DATA TO PROCESS >>
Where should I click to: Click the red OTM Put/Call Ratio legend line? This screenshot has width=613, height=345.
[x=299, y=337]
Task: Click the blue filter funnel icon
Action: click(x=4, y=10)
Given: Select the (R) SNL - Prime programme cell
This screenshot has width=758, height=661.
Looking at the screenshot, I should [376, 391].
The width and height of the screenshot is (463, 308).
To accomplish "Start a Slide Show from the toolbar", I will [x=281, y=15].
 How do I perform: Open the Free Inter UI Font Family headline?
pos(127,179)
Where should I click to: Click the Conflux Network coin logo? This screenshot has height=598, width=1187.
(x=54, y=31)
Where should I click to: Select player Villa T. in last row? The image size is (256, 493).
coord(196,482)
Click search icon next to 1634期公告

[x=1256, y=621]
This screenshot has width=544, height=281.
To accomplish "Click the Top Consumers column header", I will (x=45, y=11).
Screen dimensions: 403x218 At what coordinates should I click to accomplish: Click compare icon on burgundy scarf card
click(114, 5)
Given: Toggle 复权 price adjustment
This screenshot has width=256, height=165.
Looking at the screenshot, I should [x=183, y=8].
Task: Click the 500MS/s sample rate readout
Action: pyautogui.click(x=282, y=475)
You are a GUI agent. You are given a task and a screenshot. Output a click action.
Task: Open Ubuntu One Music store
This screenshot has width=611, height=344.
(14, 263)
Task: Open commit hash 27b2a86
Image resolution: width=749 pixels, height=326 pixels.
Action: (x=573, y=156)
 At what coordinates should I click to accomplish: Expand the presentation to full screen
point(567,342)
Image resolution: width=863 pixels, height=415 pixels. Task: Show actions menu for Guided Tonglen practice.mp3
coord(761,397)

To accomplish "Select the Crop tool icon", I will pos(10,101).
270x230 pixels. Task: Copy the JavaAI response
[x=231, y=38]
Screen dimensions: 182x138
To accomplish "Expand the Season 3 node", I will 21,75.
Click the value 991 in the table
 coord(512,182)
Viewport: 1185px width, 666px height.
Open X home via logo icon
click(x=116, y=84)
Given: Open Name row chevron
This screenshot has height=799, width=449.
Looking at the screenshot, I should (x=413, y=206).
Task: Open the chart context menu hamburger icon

AIM OF THE TASK >> The first line of the records begins the span, and the line containing "Task: Open commit hash 27b2a86" ends it. Reproduce that span exactly, both ends included.

REPLY TO THE TASK >>
Where should I click to: Click the red OTM Put/Call Ratio legend line? This screenshot has width=613, height=345.
[x=299, y=337]
Task: Click the blue filter funnel icon
Action: click(x=4, y=10)
Given: Select the (R) SNL - Prime programme cell
This screenshot has width=758, height=661.
Looking at the screenshot, I should [376, 391].
The width and height of the screenshot is (463, 308).
To accomplish "Start a Slide Show from the toolbar", I will [x=281, y=15].
 How do I perform: Open the Free Inter UI Font Family headline?
pos(127,179)
Where should I click to: Click the Conflux Network coin logo? This screenshot has height=598, width=1187.
(x=54, y=31)
Where should I click to: Select player Villa T. in last row? The image size is (256, 493).
coord(196,482)
Click search icon next to 1634期公告

[x=1256, y=621]
This screenshot has width=544, height=281.
To accomplish "Click the Top Consumers column header", I will (x=45, y=11).
Screen dimensions: 403x218 At what coordinates should I click to accomplish: Click compare icon on burgundy scarf card
click(114, 5)
Given: Toggle 复权 price adjustment
This screenshot has width=256, height=165.
Looking at the screenshot, I should [x=183, y=8].
Task: Click the 500MS/s sample rate readout
Action: pyautogui.click(x=282, y=475)
You are a GUI agent. You are given a task and a screenshot. Output a click action.
Task: Open Ubuntu One Music store
This screenshot has width=611, height=344.
(14, 263)
Task: Open commit hash 27b2a86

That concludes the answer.